Look, nothing will happen until something happensgreenspun.com : LUSENET : TimeBomb 2000 (Y2000) : One Thread
It has occurred to me that there seems to be a pervasive opinion among "those that know", that any day now the masses will get it and all hell will break loose, hence the desire to leverage the assumed time remaining until zero hour (whenever that is). Is it possible that it will not play out that way? It seems as if the masses will continue business as usual until something dramatic happens. I mean a full fledged news special report that such and such occurred today. I mention this only to assuage my own bewilderment as to what the masses are waiting for. Answer: for something to happen. What a relief, that means to those that have more will be given and to those who don't have, what they do have will be taken away!!
-- David Butts (email@example.com), May 25, 1999
The average person equates Y2k with the nuclear war that was imminent for 50 years & never happened, & with the apocalypse that's been imminent for two thousand years & never happened. IOW, the average person thinks Y2k will eventually go away, just like various other threatening events that scared a lot of people but never finally materialized.

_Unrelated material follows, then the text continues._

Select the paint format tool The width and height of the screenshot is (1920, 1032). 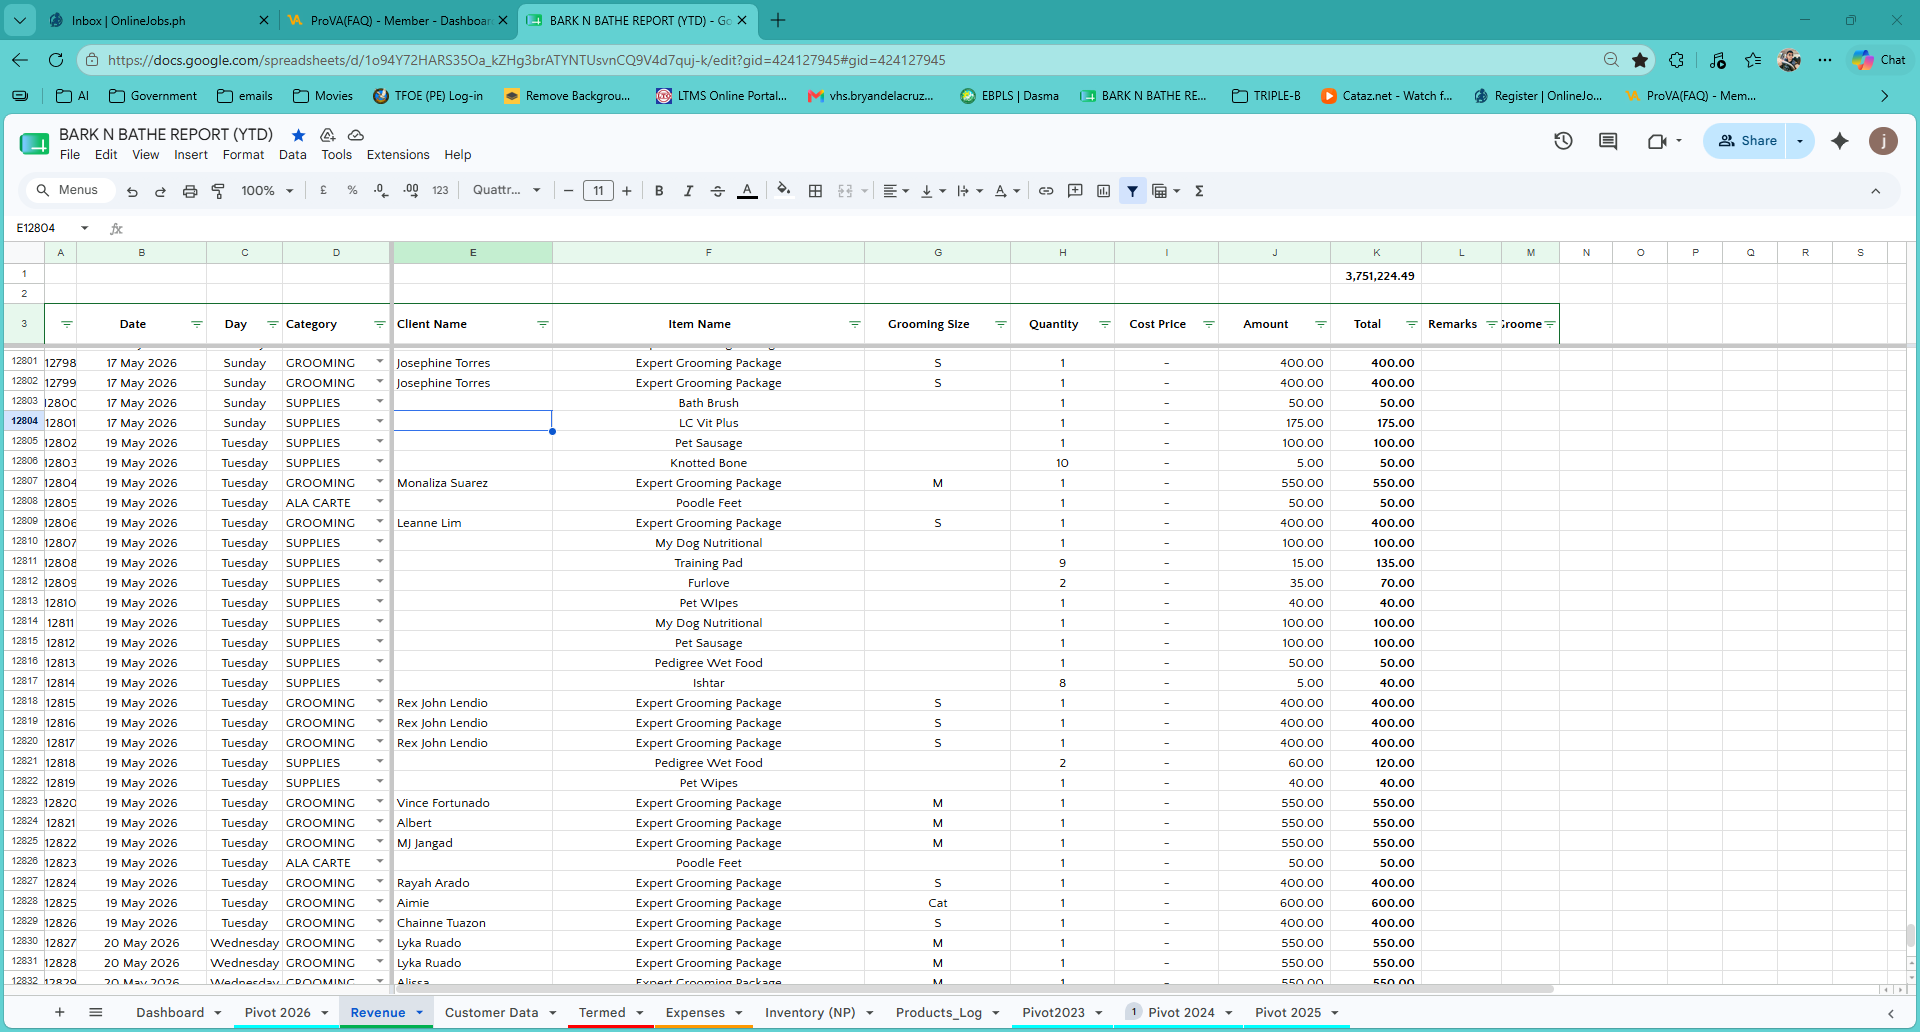(x=218, y=191)
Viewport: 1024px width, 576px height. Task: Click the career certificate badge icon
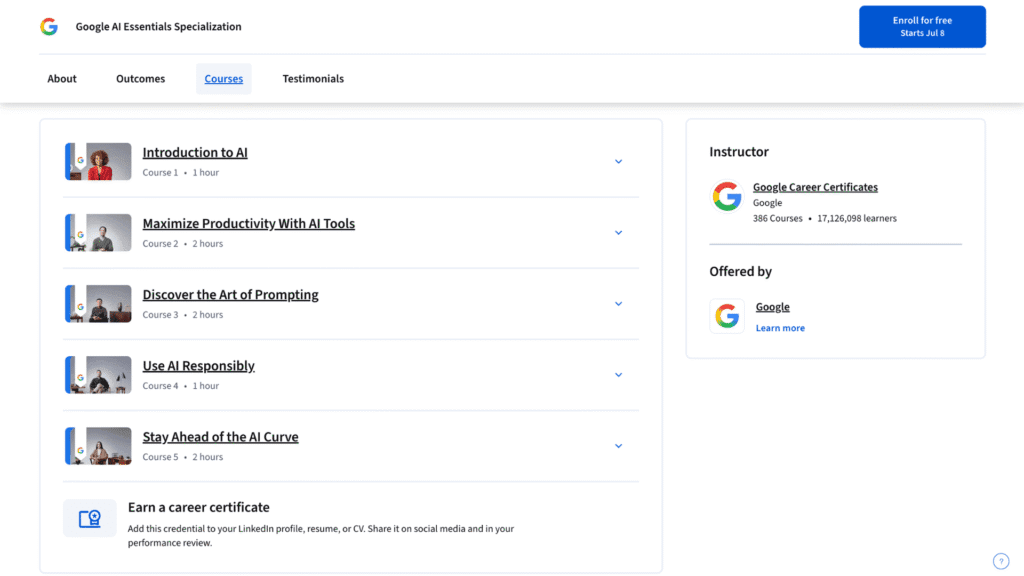coord(89,519)
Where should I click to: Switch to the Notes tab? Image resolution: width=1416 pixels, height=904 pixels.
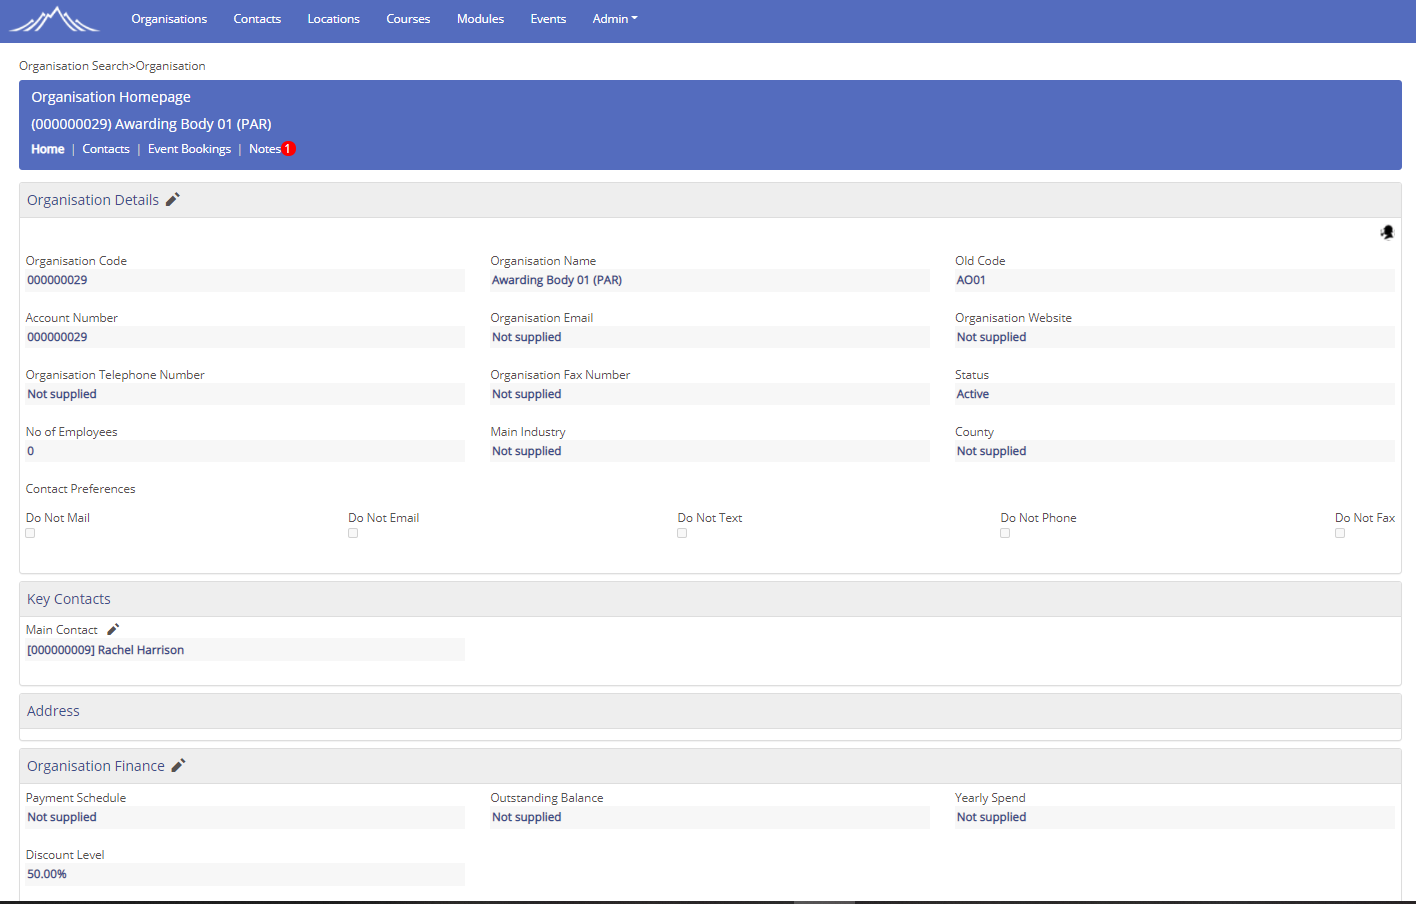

So I have to agree with you -- until something happens, threats & warnings will simply be disregarded by the masses (which includes almost everyone around me, whose current response to Y2k is a shrug).
-- look (firstname.lastname@example.org), May 25, 1999.
DAVID: I certainly cannot prove any of this, but in my judgment there is now almost universal "awareness" of Y2K. Last year at this time, awareness was the exception not the rule. The one determinant, the one inescapable fact that surrounds the entire Y2K issue is the uncertainty over what specifically is likely to occur because of it. Uncertainty then, is the ball on which each of us should keep our respective eye...
Using myself as an example, as late as November of 1998, I was only in the early stages of awareness. It soon became apparent that uncertainty (mine as well!)was the hallmark of Y2K. I am now about 95% complete with my plans. I submit, that while it is certainly reasonable to conclude that some of us GI before others, and that this is typical human behavior within groups, it is not reasonable to conclude that somehow the distribution of people to the "right" of you and I, along the GI/1999 time line, are unlikely of eventually arriving at the same conclusion as did you and I. Their growing and unresolved uncertainty mandates that they will indeed eventually embrace "the need to prepare."
They may choose more modest or more comprehensive preparations than you or I, but I submit their uncertainty will unfailingly translate into action before 01/01/99.
I do agree that an "event" is possible that would radically impact a slowly rising upward curve toward the "100% actively preparing" level. Short of a stock market crash I cannot imagine what that might be however.
In my judgment the preparedness curve slowly rises. It will continue to do so, at an ever-increasing rate.
-- Dave Walden (email@example.com), May 25, 1999.
Preparations for Y2K are probably on a logarithmic curve with a very low power exponent. But as with all exponents, get ready for when that line suddenly turns the corner and shoots up!
-- DMH (firstname.lastname@example.org), May 25, 1999.
Mr. Dave Walden,
Dave, I swear to God that is what denial means. People in denial our denying the undeniable. And that is the plethora of information that abounds everywhere. Our society has lived hand to mouth for years, working in jobs where they no they could be laid off at any time, living with wifes and husbands that they know could leave them at any time. Having kids that make pipe bombs in the garage. People in denial don't take action until their lives our MANIFESTLY affected, so for us that means we have got all the time in the world to prepare. What a Joke!!! Regards, David Butts
-- David Butts (email@example.com), May 25, 1999.
Hey Dave Butts...are you the former Washington Redskins player?